Ганди, еще не оправившийся после болезни (на собраниях его едва было слышно), начал колесить по стране, опираясь на своих помощников и сторонников. Он находился в Мадрасе, размышляя о возможном способе гражданского неповиновения, когда билль Роулетта официально вступил в силу. «В ту ночь я долго думал над этим вопросом, пока наконец не заснул. Утром я проснулся раньше обычного. Я все еще пребывал в сумеречном состоянии полубодрствования-полусна, когда меня внезапно осенила идея — это было как сон» [150]. Утром он рассказал хозяину дома, где жил, что во сне ему пришла мысль призвать всю страну к харталу (забастовке). Прекращение всякой деятельности, пост и молитва в знак протеста против ненавистного закона. «Борьба наша — священна, и я считаю, что нужно начать борьбу с акта самоочищения». Хартал в знак траура или протеста не был для Индии чем-то новым, зато превратить его в день национальной забастовки было гениальным ходом.

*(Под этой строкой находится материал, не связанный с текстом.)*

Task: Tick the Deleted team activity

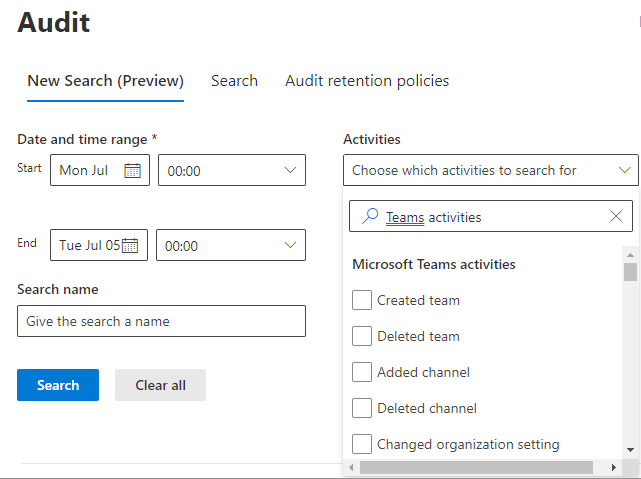Action: pos(362,336)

Эта неподготовленная затея была рискованным делом, однако обет «затронул религиозное сознание целого народа», и страна провела хартал, как один человек. Для Ганди это стало божественным откровением. «Кто может сказать, как всё это произошло? Вся Индия от края до края, все города и села — все провели в назначенный день полный хартал. Это было великолепное зрелище!» В Дели его провели 30 марта, в Бомбее — 6 апреля (дату изменили). Индусы и мусульмане в одном священном союзе. Правительство не могло этого стерпеть. В Дели «полиция преградила путь процессии хартала, направлявшейся к железнодорожной станции, и открыла по ней огонь. Были раненые и убитые. По Дели прокатилась волна репрессий» [151].

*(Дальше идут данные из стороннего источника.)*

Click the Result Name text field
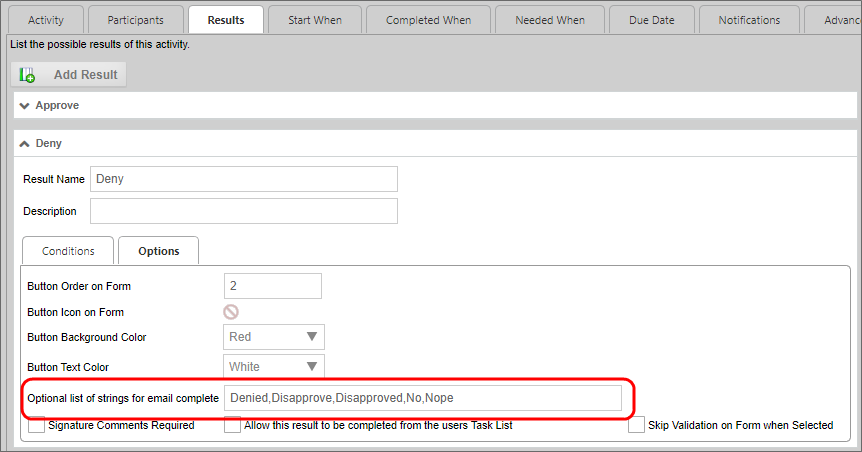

Человек, которого отныне официально называли Махатмой, участвовал в демонстрации в Бомбее. Задолго до восхода солнца толпа собралась на пляже в Чоупати. Ганди пришел одним из первых, сел на скамью, рядом с ним — около сотни сатьяграхов. Каждый вновь прибывший совершал очистительное омовение, а потом садился рядом с ним. «Толпа все прибывала и прибывала и превратилась в огромную людскую массу». Тогда Ганди по-простому обратился ко всем, напомнил о недавних событиях в Дели, объяснил, что такое сатьяграха (ошибка, допущенная в Дели, заключалась в том, что люди отказались разойтись, оказывали сопротивление при аресте, тогда как именно это и было искомой целью), сказал также, что нужно привыкнуть к дисциплине и самоконтролю, которые необходимы для акции коллективного неповиновения. Он побуждал их к повиновению, чтобы лучше не повиноваться вместе, и толпа спокойно разошлась, однако чуть не задушила Махатму в любовном порыве — это было уже не в первый раз.

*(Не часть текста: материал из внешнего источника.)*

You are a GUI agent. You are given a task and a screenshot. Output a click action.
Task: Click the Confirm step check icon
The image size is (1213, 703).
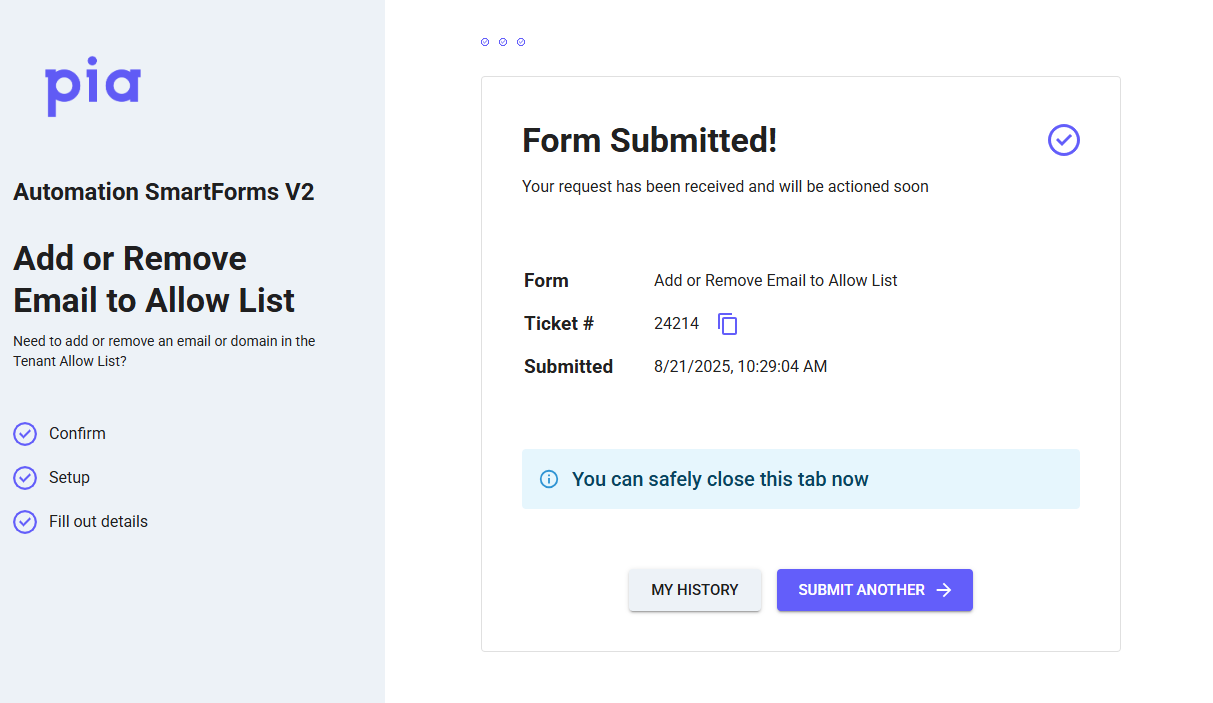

Вечером началась задуманная акция гражданского неповиновения: на углах улиц продавали запрещенные книги, в частности, переложение книги Рёскина «Последнему, что и первому», сделанная Ганди на гуджарати, и его манифест «Хинд сварадж». Нарушая закон о печати, издавали газету «Сатьяграха», которой руководил тоже Ганди. Все книги были распроданы, несмотря на угрозу тюрьмы: «Но на тот момент тюрьма их больше не пугала».